A lady died owning 50% of the shares in a company. Her husband owned the other 50%. The company’s trade was the sale of bathroom and kitchen fittings, mainly to ‘trade’ customers.

The company’s turnover at the time of the lady’s death was approximately £600,000. It held £450,000 in ‘cash’ invested for periods of up to 30 days. HM Revenue & Customers (HMRC) accepted that the company needed £150,000 but determined that £300,000 was an ‘excepted’ asset.

The Special Commissioner posed the question as follows, at para. 10 of his decision –

“Was the £300,000 cash held by the company required on 23 November 1990 for future use for the purposes of the business? This is a question of fact and on the evidence before me I cannot find that it was so required. I do not accept that ‘future’ means at any time in the future nor that ‘was required’ includes the possibility that the money might be required should an opportunity arise to make use of the money in two, three or seven years’ time for the purposes of the business. In my opinion and I so hold that ‘required’ implies some imperative that the money will fall to be used upon a given project or for some palpable business purpose.”

Whether the excepted asset test is satisfied is a question of evidence in the circumstances of any particular case.

The following questions on cash holdings and BPR were sent to HMRC by accountancy bodies in late 2013.

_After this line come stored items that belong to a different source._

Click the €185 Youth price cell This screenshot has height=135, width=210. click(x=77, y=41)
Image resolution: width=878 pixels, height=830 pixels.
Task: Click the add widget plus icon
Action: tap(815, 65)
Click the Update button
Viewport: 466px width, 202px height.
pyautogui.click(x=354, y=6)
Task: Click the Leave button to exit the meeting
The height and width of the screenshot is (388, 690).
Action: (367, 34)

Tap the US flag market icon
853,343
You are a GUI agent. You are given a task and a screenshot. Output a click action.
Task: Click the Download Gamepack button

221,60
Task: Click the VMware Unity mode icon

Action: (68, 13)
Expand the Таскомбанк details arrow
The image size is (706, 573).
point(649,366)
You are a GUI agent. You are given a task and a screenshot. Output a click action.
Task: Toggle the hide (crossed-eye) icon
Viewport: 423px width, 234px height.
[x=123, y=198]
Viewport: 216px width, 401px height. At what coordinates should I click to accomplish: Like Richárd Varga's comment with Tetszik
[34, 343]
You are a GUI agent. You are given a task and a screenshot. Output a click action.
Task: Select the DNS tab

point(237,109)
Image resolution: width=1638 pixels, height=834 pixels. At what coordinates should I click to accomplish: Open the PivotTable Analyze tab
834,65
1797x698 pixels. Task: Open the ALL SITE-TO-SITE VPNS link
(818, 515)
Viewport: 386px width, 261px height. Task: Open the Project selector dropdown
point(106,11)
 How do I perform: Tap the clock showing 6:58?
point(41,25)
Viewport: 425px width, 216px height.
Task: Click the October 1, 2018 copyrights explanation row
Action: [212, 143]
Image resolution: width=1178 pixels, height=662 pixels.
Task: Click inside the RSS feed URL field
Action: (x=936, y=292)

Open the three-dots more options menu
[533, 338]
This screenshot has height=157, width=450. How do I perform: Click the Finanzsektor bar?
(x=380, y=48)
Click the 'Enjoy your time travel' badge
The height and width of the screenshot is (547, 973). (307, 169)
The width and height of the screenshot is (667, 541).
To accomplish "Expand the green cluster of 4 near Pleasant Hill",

  • Where a company holds an amount of cash which is in excess of the amount which it’normally holds’ and there is no evidence of any given project upon which the funds will be expended, then BP relief will be denied as the excess will be treated as an excepted asset.
  • Members are aware of the HMRC guidance in  [Inheritance Tax Manual and Shares Valuation Manual] IHTM25352, IHTM25342 and SVM111220 and this guidance has proved sufficient in demonstrating the position of HMRC. It clarifies that cash balances should be viewed in light of the business’s trading cycle and that businesses should keep evidence of discussions surrounding the intended use of cash balances.
  • However, in the light of the current economic climate and in order to weather the financial adversity faced by many businesses within the UK, it is widely recognised that businesses are retaining increased cash buffers in case of any further downturn in their trade. This is a widely accepted tactic in surviving a recession to ensure that businesses succeed and reverts to the cliché that ‘cash is king’.
  • In this regard, confirmation from HMRC that they are aware of this change in mind-set of business owners and company directors, and look favourably on surplus cash held in this regard, would be extremely useful to our members.

The HMRC response was:

  • We understand that due to the financial circumstances in which business find themselves, they may choose to hold more cash in case of a potential downturn in trade. We can also confirm that in recent times we have seen this on a more frequent basis where businesses hold cash in excess of what they would traditionally require.
  • However, our guidance remains the same, and unless there is evidence which directs us to the fact that the cash is held for an identifiable future purpose, then it is likely it will be treated as an excepted asset. Therefore the holding of funds as an ‘excess buffer’ to weather the economic climate is not a sufficient reason for it not to be classed as an excepted asset.
Three points should be made in the context of a company investment in  a life assurance bond:

  • Cash is as much an ‘excepted asset’ as a bond – so switching from cash to a bond (or vice versa) has no effect on availability of BPR
  • The availability of BPR is only ‘tested’ on a transfer including a transfer on death. Spouse exemption might be available. A bond could thus remain a suitable investment ‘home’ in medium to long term. The bond could be distributed, perhaps by way of dividend, before an IHT ‘event’ occurs.
  • Only the value of excepted assets is excluded from relief – the remaining value (assets) get BPR (assuming the conditions are satisfied)

There are strong investment arguments in favour of holding surplus cash within a life assurance bond ‘wrapper’ and, as always, careful planning can avoid any BPR issues.